Israel patently does not believe the danger of an Iranian strike has passed — public bomb shelters in the north are being opened, the IDF chief of staff toured the north on Wednesday, Iron Dome rocket defense systems are being deployed and tanks are heading north.
But the Iranians, who launched a drone carrying explosives into Israel from Syria three months ago, are since being battered there by intermittent airstrikes attributed to Israel, which evidently maintains air supremacy and extremely effective intelligence-gathering and is adamant that it will not allow Iran to establish a serious military presence in President Bashar Assad’s bloody, anarchic country.
To date, Iran’s relentless efforts to deepen its military foothold in Syria would appear to have been tolerated by the real powerbroker in that country, Russia.
But there, too, Wednesday brought more negative indications for Tehran: Israel’s Prime Minister Benjamin Netanyahu was hosted by Russian President Vladimir Putin with particular pomp and circumstance.
Netanyahu, who was received at a ceremony where Israel’s national anthem was played, spent several hours in Putin’s company and was at the president’s side for Russia’s annual Victory Day Parade, which this year marked 73 years since the Red Army defeat of Nazi Germany.
The prime minister paid respectful tribute to the “tremendous sacrifice by the Russian people and the sacrifice of the Red Army in defeating the Nazi monster” and paralleled that Nazi threat to the danger posed to the Jewish state today by Iran: “We don’t forget the great lesson of the need to face murderous ideology in time,” he told his host. “It is hard to believe, but 73 years after the Holocaust there is a country in the Middle East, Iran, that is calling for the destruction of six million Jews.”
A warm welcome and plenty of Putin time is no guarantee of practical measures on the ground, but as Netanyahu headed home from Russia on Wednesday evening, he was indicating that he did not believe Israel’s air supremacy in the skies over Syria was going to be compromised. Time will tell whether Russia reins in the Iranians in Syria, but Netanyahu evidently believes Putin is not about to stop Israel reining them in.
Putin was hosting Netanyahu hours after US President Donald Trump withdrew from the 2015 Iran nuclear deal. It’s an agreement Putin emphatically supports, and that Netanyahu emphatically despises. If Iran had hoped that their differences over the deal would prompt Putin to keep Netanyahu at arm’s length, the prime minister’s Moscow visit showed the opposite.
Meanwhile, Trump on Wednesday warned Iran of “very severe consequences” were it to resume its nuclear program. Iran’s Supreme leader Ayatollah Ali Khamenei was predictably dismissive of the US president, calling the statement in which Trump announced he was withdrawing the US from the nuclear deal on Tuesday full of lies, “silly and superficial,” and warning the US president that he was making a big mistake.

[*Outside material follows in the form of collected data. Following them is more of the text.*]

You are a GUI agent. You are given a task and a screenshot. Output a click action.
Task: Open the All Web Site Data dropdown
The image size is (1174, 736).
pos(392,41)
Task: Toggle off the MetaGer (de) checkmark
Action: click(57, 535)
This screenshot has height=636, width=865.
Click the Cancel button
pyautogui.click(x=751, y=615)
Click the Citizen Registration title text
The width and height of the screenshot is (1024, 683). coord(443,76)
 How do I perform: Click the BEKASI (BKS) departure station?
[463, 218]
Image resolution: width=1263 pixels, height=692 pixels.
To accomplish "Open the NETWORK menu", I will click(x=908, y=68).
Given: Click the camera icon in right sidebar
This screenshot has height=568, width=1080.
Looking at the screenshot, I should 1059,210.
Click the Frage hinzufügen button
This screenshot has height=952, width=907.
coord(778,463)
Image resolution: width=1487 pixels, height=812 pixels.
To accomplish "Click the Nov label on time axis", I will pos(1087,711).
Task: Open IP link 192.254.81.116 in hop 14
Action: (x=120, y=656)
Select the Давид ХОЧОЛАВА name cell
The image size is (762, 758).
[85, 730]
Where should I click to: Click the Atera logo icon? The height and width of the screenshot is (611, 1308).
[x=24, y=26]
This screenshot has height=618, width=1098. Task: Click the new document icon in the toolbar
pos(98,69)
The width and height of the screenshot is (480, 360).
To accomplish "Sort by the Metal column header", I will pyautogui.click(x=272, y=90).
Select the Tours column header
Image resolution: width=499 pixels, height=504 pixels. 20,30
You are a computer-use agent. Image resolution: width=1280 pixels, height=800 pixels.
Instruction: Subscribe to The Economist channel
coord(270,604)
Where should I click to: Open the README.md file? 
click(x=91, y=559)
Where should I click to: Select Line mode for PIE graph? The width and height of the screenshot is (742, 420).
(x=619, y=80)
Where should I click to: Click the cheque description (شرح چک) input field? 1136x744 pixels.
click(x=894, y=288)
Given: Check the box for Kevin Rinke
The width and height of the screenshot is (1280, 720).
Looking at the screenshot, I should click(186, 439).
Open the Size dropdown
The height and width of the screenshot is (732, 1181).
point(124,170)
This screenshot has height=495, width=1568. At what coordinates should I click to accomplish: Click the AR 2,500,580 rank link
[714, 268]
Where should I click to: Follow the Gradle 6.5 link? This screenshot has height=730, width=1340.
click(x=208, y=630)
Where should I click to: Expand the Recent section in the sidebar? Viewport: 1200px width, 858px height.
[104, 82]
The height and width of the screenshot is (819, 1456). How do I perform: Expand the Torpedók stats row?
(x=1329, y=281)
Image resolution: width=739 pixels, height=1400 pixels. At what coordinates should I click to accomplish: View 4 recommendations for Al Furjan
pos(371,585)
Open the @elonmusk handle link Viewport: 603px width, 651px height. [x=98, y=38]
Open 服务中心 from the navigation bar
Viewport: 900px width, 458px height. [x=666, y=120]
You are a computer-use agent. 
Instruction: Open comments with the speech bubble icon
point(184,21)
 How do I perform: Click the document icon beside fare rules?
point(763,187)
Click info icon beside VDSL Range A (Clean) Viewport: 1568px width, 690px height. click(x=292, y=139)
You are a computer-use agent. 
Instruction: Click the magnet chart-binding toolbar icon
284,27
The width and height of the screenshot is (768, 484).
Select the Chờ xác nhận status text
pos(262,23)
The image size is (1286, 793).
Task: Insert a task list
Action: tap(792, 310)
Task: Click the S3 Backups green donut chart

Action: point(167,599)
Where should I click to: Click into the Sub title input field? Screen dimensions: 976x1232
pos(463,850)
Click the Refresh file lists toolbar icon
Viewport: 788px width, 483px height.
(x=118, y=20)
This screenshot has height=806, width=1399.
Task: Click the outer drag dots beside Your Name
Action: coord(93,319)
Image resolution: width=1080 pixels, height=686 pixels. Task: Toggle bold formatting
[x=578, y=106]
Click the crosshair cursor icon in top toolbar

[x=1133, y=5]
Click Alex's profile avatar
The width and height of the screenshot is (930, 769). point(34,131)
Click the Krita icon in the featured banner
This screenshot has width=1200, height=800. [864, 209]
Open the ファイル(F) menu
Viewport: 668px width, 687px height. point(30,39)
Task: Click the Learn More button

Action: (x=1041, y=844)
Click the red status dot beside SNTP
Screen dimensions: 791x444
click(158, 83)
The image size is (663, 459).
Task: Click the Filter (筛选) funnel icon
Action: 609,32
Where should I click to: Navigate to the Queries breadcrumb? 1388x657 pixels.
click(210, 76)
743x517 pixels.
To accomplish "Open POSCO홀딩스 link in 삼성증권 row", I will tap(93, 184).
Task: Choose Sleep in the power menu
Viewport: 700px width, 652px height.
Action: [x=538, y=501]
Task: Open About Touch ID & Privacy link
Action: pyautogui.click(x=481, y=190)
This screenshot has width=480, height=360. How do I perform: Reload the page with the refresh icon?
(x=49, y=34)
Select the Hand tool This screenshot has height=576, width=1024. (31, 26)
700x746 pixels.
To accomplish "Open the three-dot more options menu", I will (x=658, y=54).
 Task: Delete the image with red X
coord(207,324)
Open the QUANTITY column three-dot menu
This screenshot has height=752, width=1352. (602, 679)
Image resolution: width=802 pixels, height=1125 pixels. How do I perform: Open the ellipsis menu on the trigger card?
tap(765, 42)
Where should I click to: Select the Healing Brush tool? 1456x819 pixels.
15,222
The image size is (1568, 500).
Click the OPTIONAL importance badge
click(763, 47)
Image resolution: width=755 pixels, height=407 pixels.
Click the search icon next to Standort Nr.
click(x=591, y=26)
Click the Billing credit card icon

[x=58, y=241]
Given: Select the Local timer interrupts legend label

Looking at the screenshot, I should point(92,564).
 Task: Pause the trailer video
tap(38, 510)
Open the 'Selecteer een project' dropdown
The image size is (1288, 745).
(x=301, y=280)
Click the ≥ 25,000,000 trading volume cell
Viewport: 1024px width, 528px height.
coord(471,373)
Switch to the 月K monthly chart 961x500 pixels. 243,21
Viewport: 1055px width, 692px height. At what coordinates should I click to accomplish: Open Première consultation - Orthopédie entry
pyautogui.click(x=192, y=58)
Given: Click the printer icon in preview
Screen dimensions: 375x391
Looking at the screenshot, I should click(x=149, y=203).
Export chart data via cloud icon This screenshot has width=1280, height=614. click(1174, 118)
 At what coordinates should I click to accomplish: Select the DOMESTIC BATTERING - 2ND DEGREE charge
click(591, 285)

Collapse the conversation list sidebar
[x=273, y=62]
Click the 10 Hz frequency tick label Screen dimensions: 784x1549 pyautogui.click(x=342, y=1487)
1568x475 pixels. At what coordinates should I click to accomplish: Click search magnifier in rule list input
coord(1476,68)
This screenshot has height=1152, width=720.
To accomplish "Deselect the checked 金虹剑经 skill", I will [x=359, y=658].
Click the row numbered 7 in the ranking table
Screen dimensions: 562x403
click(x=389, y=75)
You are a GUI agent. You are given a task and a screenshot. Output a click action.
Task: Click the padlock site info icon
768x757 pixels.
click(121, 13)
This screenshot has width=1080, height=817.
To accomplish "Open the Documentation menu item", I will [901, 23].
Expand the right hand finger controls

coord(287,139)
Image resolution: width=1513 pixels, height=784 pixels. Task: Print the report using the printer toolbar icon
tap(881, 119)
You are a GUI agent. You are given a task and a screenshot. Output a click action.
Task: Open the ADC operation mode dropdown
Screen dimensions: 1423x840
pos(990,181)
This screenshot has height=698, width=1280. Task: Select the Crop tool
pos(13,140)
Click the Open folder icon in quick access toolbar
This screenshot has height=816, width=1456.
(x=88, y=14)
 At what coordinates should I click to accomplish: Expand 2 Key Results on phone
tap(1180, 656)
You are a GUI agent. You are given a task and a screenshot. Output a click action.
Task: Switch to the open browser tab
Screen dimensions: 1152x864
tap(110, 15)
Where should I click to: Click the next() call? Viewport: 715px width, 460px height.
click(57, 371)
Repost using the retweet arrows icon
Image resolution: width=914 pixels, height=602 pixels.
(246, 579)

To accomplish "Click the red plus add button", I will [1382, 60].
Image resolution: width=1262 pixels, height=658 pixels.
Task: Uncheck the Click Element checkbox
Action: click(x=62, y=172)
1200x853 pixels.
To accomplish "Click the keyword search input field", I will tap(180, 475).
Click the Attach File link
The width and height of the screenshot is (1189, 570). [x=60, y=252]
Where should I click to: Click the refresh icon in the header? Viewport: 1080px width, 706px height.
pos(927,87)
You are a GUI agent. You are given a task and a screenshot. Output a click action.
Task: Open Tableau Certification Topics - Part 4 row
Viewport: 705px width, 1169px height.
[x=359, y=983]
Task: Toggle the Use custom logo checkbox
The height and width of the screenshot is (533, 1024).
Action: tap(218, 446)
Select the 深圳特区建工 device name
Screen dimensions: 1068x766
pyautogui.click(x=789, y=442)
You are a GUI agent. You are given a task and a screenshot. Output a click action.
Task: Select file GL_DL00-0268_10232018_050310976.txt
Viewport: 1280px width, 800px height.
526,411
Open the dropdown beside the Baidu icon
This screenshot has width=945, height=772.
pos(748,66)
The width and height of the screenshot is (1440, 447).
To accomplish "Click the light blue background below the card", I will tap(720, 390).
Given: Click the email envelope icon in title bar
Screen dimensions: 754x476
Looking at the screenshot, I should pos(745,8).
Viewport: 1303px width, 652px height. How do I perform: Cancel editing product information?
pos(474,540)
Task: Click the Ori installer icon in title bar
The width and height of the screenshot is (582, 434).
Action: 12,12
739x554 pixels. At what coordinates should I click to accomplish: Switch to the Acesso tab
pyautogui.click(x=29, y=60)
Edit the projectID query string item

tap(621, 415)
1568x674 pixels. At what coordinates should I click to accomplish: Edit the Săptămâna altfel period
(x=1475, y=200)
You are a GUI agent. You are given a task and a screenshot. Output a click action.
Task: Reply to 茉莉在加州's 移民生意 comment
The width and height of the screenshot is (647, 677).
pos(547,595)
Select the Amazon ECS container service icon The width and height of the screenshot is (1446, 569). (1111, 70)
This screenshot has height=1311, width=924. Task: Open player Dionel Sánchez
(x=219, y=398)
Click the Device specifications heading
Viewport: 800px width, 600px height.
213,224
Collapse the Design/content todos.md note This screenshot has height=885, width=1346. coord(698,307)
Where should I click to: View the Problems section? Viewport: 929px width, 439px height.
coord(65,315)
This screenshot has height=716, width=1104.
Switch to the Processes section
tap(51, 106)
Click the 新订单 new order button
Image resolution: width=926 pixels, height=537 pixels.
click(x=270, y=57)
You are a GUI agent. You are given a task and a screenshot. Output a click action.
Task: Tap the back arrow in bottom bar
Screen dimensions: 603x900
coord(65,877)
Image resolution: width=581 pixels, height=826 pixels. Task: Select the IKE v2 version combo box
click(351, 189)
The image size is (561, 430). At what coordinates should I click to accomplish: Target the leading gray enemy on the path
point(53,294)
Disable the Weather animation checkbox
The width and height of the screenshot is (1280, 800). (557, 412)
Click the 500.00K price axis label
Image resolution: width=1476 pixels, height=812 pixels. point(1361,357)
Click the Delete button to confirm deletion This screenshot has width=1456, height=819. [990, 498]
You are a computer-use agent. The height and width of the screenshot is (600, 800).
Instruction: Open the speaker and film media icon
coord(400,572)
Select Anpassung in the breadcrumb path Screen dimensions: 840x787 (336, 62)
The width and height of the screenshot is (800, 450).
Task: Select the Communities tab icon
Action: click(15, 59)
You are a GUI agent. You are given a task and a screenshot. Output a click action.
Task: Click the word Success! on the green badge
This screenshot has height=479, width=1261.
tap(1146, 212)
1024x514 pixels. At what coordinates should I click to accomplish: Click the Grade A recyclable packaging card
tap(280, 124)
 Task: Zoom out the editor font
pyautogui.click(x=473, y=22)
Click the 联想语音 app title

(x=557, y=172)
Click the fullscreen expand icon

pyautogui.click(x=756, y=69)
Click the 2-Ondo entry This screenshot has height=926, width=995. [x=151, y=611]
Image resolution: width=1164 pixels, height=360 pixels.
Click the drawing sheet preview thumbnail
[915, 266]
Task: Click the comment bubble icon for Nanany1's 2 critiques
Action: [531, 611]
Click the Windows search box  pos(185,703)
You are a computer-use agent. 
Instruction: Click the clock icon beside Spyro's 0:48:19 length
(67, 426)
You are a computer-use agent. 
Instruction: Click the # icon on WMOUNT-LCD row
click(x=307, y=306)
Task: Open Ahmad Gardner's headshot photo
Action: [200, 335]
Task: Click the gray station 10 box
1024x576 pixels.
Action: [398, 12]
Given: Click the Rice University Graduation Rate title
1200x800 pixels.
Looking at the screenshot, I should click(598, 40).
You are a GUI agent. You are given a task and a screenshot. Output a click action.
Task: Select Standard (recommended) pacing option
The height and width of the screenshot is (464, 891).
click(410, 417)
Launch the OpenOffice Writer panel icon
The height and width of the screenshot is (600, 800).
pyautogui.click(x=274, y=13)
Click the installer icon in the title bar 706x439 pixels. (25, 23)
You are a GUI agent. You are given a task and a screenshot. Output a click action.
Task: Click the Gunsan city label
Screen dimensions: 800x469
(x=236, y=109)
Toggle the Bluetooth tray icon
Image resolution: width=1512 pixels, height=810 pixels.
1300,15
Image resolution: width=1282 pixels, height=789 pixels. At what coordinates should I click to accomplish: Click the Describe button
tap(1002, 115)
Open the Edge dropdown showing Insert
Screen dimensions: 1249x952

Is Iran about to call Trump’s bluff? President Hassan Rouhani has hinted that Iran may consider resuming uranium enrichment. Is Iran going to keep trying to strike at Israel from Syria, even if Putin is disapproving? The Israeli assessment is almost certainly yes.
But for all its public derision of the Trump administration, its relentless efforts to weaken Israel, and its undimmed strategy of regional expansion, these are challenging days for the ruthless Iranian regime.
Which may well make it all the more dangerous.